ROM exhibit reveals the wonders of great whales, but also the dangers they face

The 'Great Whales: Up Close and Personal' exhibit has opened at the Royal Ontario Museum, highlighting the biology and evolution of these magnificent ocean mammals, but also how climate change is impacting some of their populations.

A new exhibition at the Royal Ontario Museum launched this summer is delivering a clear and timely message: great whales are facing increasing dangers in Canadian waters due to climate change.

"Great Whales: Up Close and Personal promises to not only enthrall visitors with the awesome size and scale of these animals, but help people better understand their lives and the threats they face," Josh Basseches, Director and CEO of the Royal Ontario Museum, said in a press release. "We hope that together we can help shape a better future for these three species."

Walking into the exhibition at the ROM, you cannot help but feel a true sense of awe: three immense skeletons on display — a sperm whale, a blue whale, and a North Atlantic right whale — remind us just how large and majestic these marine animals really are.
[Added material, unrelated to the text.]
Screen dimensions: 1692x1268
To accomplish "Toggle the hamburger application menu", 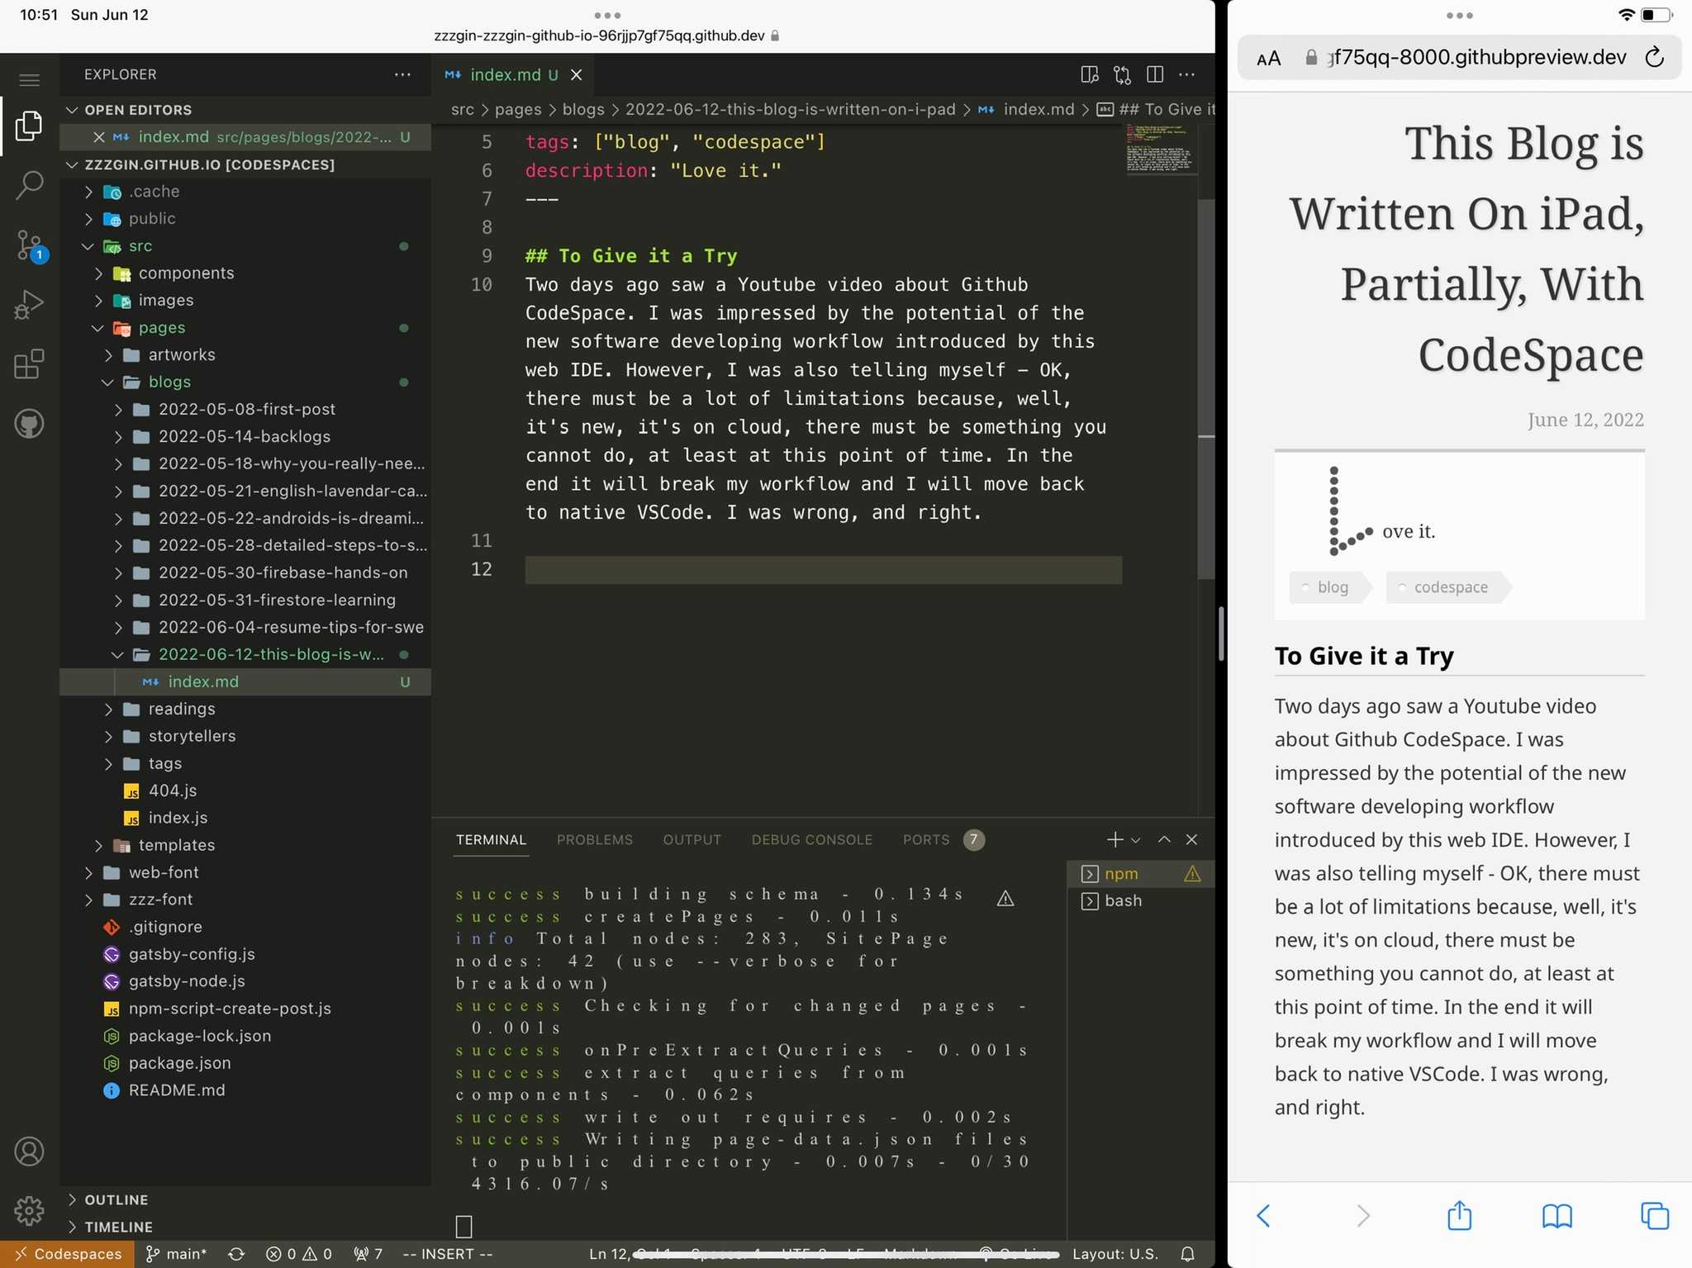I will tap(30, 79).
Yet, in such proximity to the skeletons comes the realization of the threats that these species face, either directly or indirectly, due to human activities.


The sperm whale (foreground, right) and the blue whale (background, left) at the Royal Ontario Museum’s Great Whales: Up Close and Personal exhibition. Credit: ROM

Visitors at the museum learn the three specimens that are part of the exhibition all died in the waters of the Gulf of St. Lawrence due to different reasons.
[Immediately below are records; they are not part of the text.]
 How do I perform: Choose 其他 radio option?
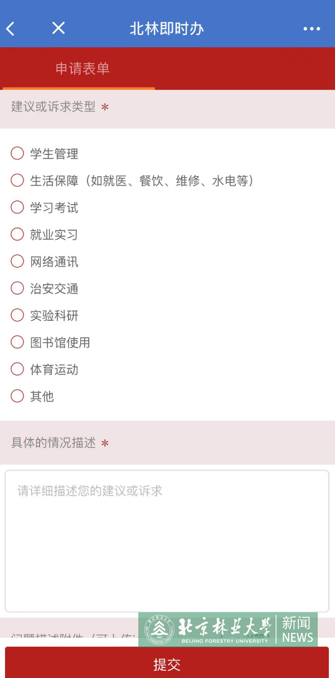point(17,396)
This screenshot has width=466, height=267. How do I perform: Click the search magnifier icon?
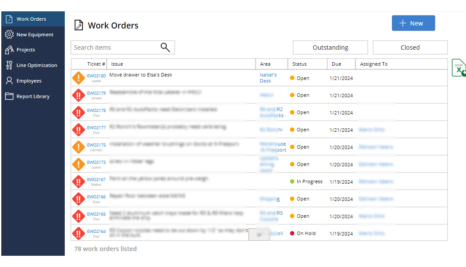[x=165, y=48]
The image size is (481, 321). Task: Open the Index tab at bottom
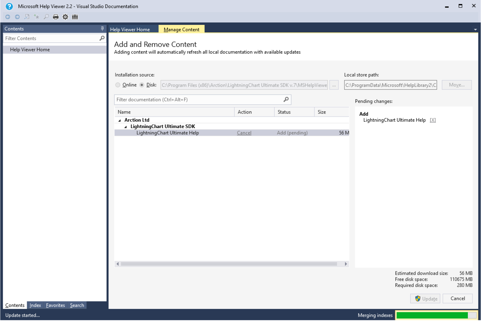click(35, 305)
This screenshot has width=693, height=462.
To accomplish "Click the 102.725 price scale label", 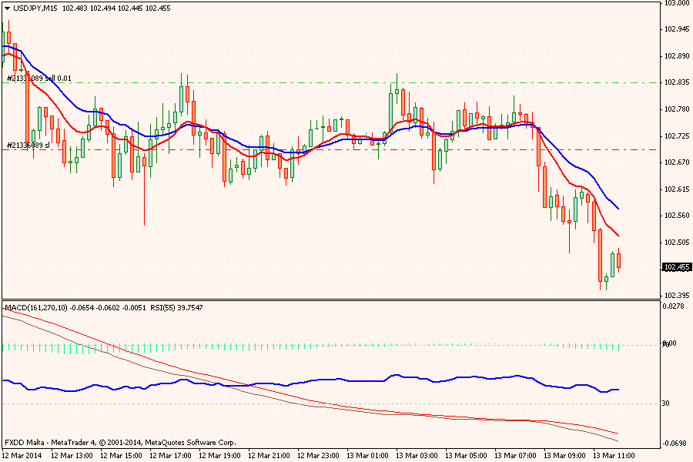I will 675,136.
According to the ROM, the sperm whale was found in 2001, after the animal beached himself on a sandbar off the coast of Prince Edward Island. The female blue whale drowned — along with eight others — while trapped under thick ice in 2014. The North Atlantic right whale's death, however, is most directly attributed to climate change, which has forced these whales to follow their food into dangerous waters.
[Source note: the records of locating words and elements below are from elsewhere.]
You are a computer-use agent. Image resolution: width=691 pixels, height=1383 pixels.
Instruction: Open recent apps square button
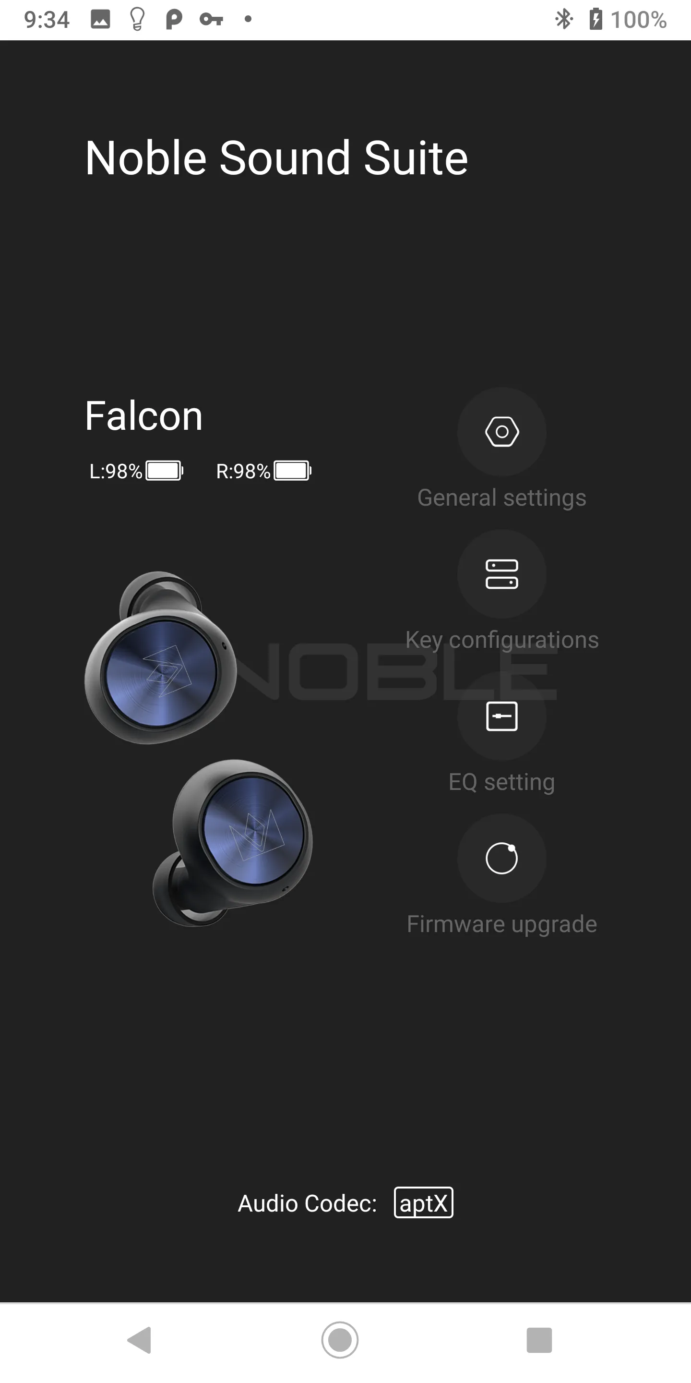click(x=539, y=1340)
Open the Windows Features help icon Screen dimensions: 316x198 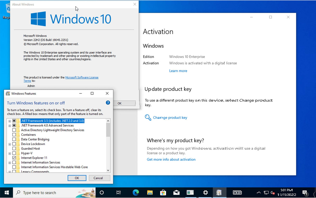click(108, 103)
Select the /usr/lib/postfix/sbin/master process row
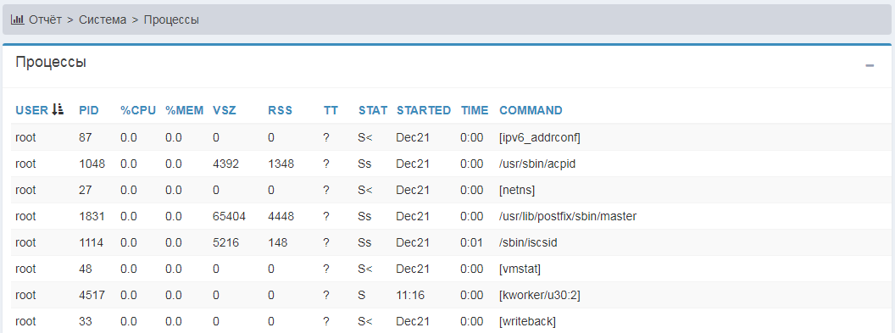The height and width of the screenshot is (333, 895). pos(448,216)
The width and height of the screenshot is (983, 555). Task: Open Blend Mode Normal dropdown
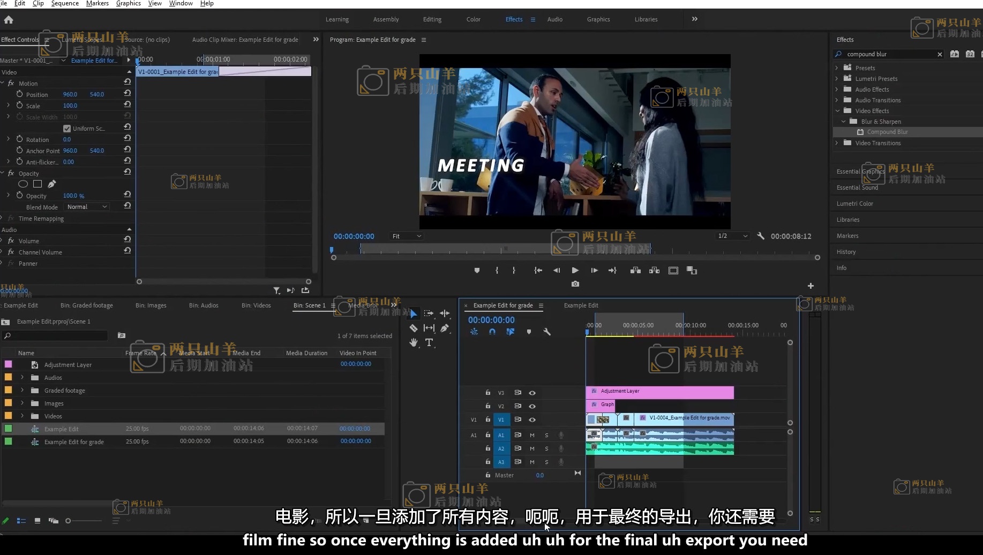coord(87,207)
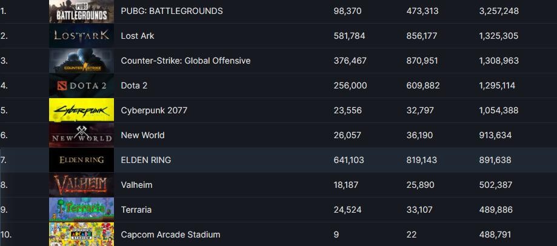This screenshot has width=557, height=246.
Task: Select the Dota 2 logo image
Action: [x=81, y=85]
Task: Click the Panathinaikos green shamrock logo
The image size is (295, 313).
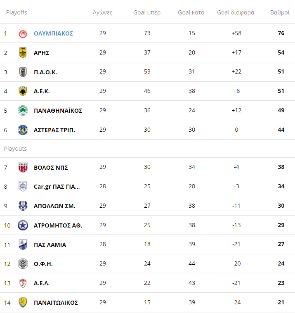Action: 23,111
"Climate change has moved food resources further north, and the biggest challenge for Right Whales, is most of them are forced to feed in the Gulf of St. Lawrence, which as we all know, is an incredibly busy shipping area," says Mark Peck, Manager Schad Gallery of Biodiversity. "So, we have entanglements in fishing gear, we have ship strikes, and that accounts for over 85 per cent of the mortalities we know about right now."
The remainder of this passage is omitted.